We want to control time and it remains forever elusive and just beyond our reach.

But on November 18, 1883 a Connecticut school teacher, Charles F. Dowd, was able to impose a method of human control over Time. He proposed a uniform time zone plan for the U.S. consisting of four zones. We take these time zones for granted now; television stations indicate what time in which time zones their programs will air and we know without being told that planes from the East Coast are in the air for three hours longer than their landing time on the West Coast indicate. We are actually able to land before we take off, sometimes!

Dracula!

The novel “Dracula” (by Bram Stoker, who was born Nov. 8, 1847) was fairly well-regarded at its publication but not wildly popular. Yet is has become one of the west well-known stories ever told.

Dracula, the creation of Bram Stoker (whose 170th birthday is this week), is perhaps one of the most famous characters ever created. He stalks our nightmares as well as our television and movie screens. He fills our bookcases. We spend days at conferences talking about him. He read about him, over and over and over again.

Of course, one reason he became so popular was the way he was portrayed by Bela Lugosi in the movie: “Lugosi possessed all the menace of Stoker’s Dracula but he added a curious charisma. While not traditionally handsome, Lugosi combined an intense screen presence with a deliberate, heavily accented speech to create a Dracula who was almost as mesmerizing as he was repellent. Indeed, he so thoroughly captured this aura of entrancing danger that it has since become difficult to remember Stoker’s original figure, who possesses little of this charm.” (For more about this, click here. Or here.)

Another reason Dracula is so popular is that he can stand in for whatever most terrifies society: he is the dead body who will not stay dead, that comes back to hunt the living; he is the old lord of feudal society stalking the capitalists who have taken control; he is the dark foreigner and immigrant who invades well-do-do white society; he is the personification of disease and epidemic that sweeps across the countryside. He is madness and mental illness that strikes without warning. (Dr. Frankenstein‘s monster has also been a cipher for societal fears over the years as well.)
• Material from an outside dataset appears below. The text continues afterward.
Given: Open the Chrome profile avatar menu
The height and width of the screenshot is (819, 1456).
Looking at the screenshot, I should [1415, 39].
Whether he is a villain or an anti-hero, Dracula will be with us forever!

I Love You With All My…Kidneys?

Prometheus, whose liver was gnawed by an eagle, in “Prometheus Bound” by Sir Peter Paul Rubens. The original painting is at Philly’s Museum of Art.

Nowadays, we think of our hearts as the center of our being.
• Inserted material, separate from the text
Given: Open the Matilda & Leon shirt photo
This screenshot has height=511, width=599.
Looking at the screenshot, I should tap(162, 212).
“I love you with all my heart!”

“I give my heart to you!”

“I had a change of heart.”

“We need a heart-to-heart talk.”

“Don’t wear your heart on your sleeve!”

The Egyptians believed that the heart was the source of the soul and of memory, emotions, and personality. They thought that the heart would be weighed during judgement after death. So they preserved the heart during mummification but threw the brain away.

Syrians and the Arabs viewed the liver as the center of inner life. But in Hebrew tradition, kidneys were considered to be the most important internal organs along with the heart. In the Old Testament, the kidneys were associated with the most inner stirrings of emotional life. Kidneys were also viewed as the seat of the secret thoughts of the human; they are used as an omen metaphor, as a metaphor for moral discernment, for reflection and inspiration. There is also reference to the kidneys as the site of divine punishment for misdemeanors, particularly in the book of Job (whose suffering and ailments are legendary). In the first vernacular versions of the Bible in English, the translators elected to use the term “reins” instead of kidneys in differentiating the metaphoric uses of human kidneys from that of their mention as anatomic organs of sacrificial animals burned at the altar. In the Old Testament, the kidneys thus are primarily used as metaphor for the core of the person, for the area of greatest vulnerability.

The UK’s first donor kidney transplant was performed on October 30 at The Royal Infirmary of Edinburgh. Britain’s first kidney transplant was performed by Sir Michael Woodruff. As with the world’s first kidney transplant, the operation takes place between identical twins, reducing the chances of rejection.